_WORK ORDER_.
Copy every record exactly, leaving the pictures out.

Stored items from a collection
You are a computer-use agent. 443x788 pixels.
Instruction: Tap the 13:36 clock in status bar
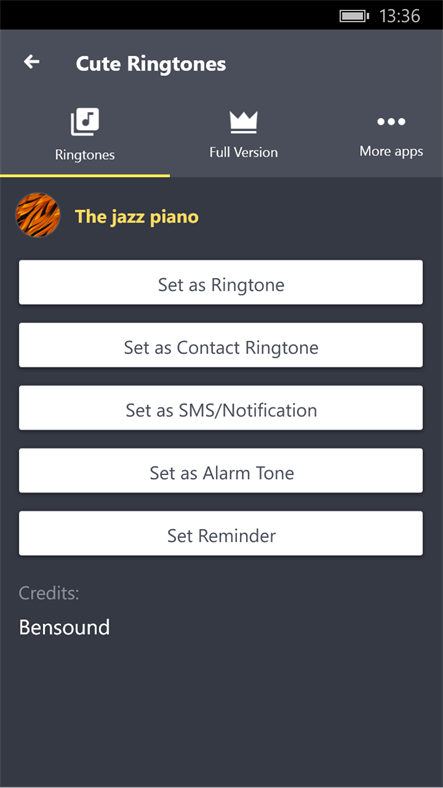[x=400, y=16]
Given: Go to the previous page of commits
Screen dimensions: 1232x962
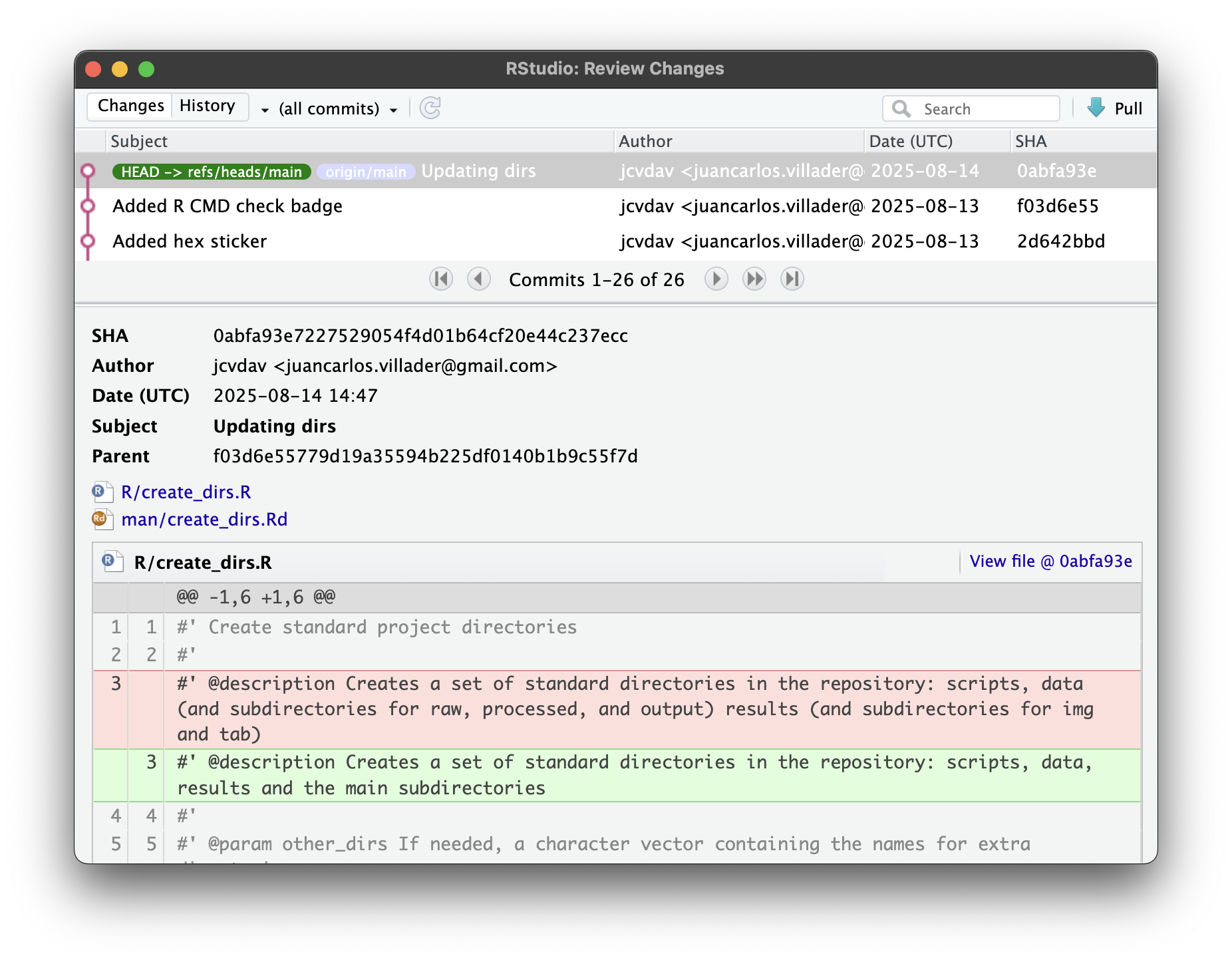Looking at the screenshot, I should pyautogui.click(x=478, y=279).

_TASK RESPONSE_.
You are a computer-use agent. 443x788 pixels.
Instruction: Tap the 13:36 clock in status bar
[x=400, y=16]
Given: Go to the previous page of commits
Screen dimensions: 1232x962
Looking at the screenshot, I should pyautogui.click(x=478, y=279).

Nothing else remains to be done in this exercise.